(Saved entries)
· · · · ·

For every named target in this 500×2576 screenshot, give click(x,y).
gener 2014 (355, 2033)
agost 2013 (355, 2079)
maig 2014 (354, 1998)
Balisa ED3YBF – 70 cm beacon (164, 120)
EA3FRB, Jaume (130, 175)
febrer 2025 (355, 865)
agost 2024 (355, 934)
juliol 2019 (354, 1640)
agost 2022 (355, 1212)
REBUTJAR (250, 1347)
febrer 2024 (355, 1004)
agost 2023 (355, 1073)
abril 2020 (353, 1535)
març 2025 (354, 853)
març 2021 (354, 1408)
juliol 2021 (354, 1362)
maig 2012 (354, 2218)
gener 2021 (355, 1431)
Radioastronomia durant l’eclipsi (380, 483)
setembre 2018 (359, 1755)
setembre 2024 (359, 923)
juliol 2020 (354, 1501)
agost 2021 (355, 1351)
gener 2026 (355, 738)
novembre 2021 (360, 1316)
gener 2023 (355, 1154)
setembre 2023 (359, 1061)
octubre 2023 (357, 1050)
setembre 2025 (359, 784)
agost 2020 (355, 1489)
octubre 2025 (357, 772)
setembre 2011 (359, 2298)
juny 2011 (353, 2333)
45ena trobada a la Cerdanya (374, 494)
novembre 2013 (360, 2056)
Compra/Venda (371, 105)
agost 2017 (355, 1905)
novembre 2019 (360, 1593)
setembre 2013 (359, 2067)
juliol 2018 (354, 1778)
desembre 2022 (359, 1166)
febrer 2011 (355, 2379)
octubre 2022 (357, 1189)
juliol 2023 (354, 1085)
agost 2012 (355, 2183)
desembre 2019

· · · · ·

• PROBLEM STATEMENT
Would you please output every record again, exactly?

• OUTPUT
For every named target in this 500×2576 screenshot, give click(x,y).
gener 2014 (355, 2033)
agost 2013 (355, 2079)
maig 2014 (354, 1998)
Balisa ED3YBF – 70 cm beacon (164, 120)
EA3FRB, Jaume (130, 175)
febrer 2025 (355, 865)
agost 2024 (355, 934)
juliol 2019 (354, 1640)
agost 2022 (355, 1212)
REBUTJAR (250, 1347)
febrer 2024 (355, 1004)
agost 2023 (355, 1073)
abril 2020 (353, 1535)
març 2025 (354, 853)
març 2021 (354, 1408)
juliol 2021 (354, 1362)
maig 2012 (354, 2218)
gener 2021 (355, 1431)
Radioastronomia durant l’eclipsi (380, 483)
setembre 2018 (359, 1755)
setembre 2024 (359, 923)
juliol 2020 (354, 1501)
agost 2021 (355, 1351)
gener 2026 (355, 738)
novembre 2021 (360, 1316)
gener 2023 (355, 1154)
setembre 2023 (359, 1061)
octubre 2023 (357, 1050)
setembre 2025 (359, 784)
agost 2020 (355, 1489)
octubre 2025 (357, 772)
setembre 2011 (359, 2298)
juny 2011 (353, 2333)
45ena trobada a la Cerdanya (374, 494)
novembre 2013 (360, 2056)
Compra/Venda (371, 105)
agost 2017 (355, 1905)
novembre 2019 (360, 1593)
setembre 2013 (359, 2067)
juliol 2018 (354, 1778)
desembre 2022 (359, 1166)
febrer 2011 (355, 2379)
octubre 2022 (357, 1189)
juliol 2023 (354, 1085)
agost 2012 (355, 2183)
desembre 2019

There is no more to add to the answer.